Kang Zhengguo

Marian Miner Cook Athenaeum
Monday, March 11, 2008
6:45 p.m.

As the author of Confessions: An Innocent Life in Communist China, Kang Zhengguo has provided a picaresque and highly personal memoir of a writer's travails. Of Confessions, William Grimes reported in The New York Times, "[Kang] lives through the Great Leap Forward, the Cultural Revolution, the thaw following Mao's death, the growing democracy movement of the 1980s and the crackdown after the protests in Tiananmen Square. […] The great events are expressed in personal terms, and they are colored by Mr. Kang's unusual sensibility. […] Simply as a documentary record of daily life in China, 'Confessions' is a rewarding read, but Mr. Kang, a gifted stylist […], has transmuted his struggles into a literary work of high distinction."

Kang Zhengguo currently teaches at Yale University, where he is Senior Lector in East Asian Languages and Literatures, a post he has held since 1994. He has published numerous articles and books in Chinese as well as English.

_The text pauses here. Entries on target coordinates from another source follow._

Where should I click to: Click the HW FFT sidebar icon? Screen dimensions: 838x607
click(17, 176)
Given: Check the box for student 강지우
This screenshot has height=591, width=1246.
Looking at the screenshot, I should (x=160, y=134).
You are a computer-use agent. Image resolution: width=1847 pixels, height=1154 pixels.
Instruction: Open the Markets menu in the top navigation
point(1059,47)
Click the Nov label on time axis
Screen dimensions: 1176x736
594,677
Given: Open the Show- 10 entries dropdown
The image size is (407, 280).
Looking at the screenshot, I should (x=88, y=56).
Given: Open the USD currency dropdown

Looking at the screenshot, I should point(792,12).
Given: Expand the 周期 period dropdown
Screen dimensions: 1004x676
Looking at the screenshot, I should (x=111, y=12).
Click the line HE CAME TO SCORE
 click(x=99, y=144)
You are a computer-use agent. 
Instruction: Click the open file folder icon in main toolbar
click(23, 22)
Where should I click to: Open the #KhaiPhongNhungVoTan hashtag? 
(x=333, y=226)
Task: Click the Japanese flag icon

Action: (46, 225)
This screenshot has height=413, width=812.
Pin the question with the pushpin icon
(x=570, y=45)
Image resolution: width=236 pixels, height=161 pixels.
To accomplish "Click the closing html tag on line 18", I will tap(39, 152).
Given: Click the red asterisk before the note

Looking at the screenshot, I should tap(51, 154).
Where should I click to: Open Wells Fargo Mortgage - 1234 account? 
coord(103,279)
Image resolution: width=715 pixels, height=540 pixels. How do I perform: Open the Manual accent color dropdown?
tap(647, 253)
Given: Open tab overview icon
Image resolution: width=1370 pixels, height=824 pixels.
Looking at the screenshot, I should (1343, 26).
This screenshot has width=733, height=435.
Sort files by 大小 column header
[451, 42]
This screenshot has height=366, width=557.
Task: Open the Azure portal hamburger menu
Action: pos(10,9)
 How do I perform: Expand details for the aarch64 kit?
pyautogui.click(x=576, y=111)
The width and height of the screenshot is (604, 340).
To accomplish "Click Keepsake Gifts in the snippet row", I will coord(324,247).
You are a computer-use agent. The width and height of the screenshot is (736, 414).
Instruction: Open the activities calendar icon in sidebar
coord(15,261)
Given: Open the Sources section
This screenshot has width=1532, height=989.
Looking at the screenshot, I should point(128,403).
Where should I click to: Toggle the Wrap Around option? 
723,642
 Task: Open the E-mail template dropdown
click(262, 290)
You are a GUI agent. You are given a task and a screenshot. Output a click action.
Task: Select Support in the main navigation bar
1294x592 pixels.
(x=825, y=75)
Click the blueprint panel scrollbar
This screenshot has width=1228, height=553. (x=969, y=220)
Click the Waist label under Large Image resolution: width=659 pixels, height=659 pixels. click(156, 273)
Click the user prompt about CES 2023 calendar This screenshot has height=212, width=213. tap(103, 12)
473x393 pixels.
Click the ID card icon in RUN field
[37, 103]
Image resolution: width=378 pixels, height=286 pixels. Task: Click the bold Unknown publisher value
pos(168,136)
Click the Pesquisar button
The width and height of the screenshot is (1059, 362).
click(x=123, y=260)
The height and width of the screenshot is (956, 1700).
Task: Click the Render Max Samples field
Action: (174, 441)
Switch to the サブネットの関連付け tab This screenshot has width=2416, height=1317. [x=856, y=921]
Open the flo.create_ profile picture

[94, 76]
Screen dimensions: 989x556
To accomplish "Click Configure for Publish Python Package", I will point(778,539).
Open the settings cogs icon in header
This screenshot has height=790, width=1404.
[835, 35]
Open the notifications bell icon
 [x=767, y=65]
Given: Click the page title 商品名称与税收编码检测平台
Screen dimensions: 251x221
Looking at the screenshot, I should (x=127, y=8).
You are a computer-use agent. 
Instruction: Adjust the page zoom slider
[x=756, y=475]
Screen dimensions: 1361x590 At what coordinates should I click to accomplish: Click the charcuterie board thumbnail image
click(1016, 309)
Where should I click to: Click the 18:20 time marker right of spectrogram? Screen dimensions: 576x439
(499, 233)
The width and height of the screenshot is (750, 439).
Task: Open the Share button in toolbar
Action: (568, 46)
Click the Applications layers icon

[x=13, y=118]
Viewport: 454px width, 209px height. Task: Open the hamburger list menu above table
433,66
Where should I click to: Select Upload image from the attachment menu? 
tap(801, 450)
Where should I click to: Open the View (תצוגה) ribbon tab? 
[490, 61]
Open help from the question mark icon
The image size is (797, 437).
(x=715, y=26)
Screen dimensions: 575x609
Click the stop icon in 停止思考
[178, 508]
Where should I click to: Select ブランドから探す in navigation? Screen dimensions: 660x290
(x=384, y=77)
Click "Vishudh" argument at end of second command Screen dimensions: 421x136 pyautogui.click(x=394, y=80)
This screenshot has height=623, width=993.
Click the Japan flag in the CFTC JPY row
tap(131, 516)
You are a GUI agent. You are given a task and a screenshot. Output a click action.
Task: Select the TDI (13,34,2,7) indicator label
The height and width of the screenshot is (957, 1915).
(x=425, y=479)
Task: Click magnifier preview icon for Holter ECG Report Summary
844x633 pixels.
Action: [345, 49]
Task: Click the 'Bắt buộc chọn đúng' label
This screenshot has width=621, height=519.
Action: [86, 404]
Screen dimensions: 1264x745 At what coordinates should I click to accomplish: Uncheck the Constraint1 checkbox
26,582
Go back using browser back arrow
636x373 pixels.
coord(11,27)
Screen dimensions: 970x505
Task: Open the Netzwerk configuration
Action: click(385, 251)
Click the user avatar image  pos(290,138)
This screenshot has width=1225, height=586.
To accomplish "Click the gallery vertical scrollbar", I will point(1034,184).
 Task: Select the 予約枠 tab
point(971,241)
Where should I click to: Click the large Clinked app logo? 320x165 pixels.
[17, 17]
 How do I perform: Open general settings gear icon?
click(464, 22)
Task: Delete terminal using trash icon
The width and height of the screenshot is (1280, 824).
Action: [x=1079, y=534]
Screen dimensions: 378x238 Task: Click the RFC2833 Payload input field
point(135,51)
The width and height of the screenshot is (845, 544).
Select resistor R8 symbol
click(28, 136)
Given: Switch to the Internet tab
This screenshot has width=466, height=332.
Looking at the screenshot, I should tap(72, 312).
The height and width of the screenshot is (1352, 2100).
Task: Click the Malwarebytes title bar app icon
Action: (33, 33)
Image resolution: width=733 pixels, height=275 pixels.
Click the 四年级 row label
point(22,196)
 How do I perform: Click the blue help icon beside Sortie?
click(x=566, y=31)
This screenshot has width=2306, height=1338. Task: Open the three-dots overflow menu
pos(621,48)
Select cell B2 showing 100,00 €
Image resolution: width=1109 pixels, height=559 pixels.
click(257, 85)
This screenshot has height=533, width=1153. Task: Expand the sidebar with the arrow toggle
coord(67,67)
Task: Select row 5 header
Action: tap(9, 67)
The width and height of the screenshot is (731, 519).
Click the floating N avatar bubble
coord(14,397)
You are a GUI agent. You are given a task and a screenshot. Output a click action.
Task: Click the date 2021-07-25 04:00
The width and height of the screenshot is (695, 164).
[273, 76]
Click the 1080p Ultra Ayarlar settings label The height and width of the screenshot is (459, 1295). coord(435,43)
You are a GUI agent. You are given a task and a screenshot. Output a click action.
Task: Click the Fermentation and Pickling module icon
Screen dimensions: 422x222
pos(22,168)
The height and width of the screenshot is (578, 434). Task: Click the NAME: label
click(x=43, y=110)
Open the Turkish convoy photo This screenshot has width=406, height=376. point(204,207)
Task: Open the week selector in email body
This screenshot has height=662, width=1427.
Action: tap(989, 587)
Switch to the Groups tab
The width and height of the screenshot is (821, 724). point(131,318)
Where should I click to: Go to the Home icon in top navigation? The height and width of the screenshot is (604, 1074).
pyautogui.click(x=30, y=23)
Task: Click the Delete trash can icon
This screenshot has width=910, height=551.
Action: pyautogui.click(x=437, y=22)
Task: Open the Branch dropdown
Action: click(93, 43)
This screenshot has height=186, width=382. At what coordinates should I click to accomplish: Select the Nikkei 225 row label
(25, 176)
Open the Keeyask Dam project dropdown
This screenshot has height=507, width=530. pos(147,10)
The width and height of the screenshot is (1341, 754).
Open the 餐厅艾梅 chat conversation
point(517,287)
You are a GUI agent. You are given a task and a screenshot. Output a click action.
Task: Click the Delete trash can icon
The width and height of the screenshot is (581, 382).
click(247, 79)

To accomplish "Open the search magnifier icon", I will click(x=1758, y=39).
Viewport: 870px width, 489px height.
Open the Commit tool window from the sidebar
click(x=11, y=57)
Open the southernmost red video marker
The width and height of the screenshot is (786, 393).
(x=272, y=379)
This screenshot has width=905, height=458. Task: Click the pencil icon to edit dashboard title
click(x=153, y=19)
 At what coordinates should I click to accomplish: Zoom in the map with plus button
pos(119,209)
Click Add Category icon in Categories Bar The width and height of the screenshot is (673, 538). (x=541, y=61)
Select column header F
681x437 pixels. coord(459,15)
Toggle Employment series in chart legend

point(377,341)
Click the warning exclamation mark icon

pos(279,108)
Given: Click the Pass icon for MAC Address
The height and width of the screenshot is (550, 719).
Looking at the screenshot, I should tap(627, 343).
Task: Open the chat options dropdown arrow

These include Body and Desire (Shanghai: Shanghai wenyi, 2001), Fengsao yu yanqing: Chinese Classical Poetry by and about Women (Shanghai: Shanghai wenyi, 2001), and Chongshen fengyue jian: Sexuality and Literature in Traditional China (Taipei: Maitian, 1996). Kang has lectured widely in the United States, China, and Sweden on a broad range of subjects, including Chinese public policy, Chinese classical literature, and gender and cultural studies.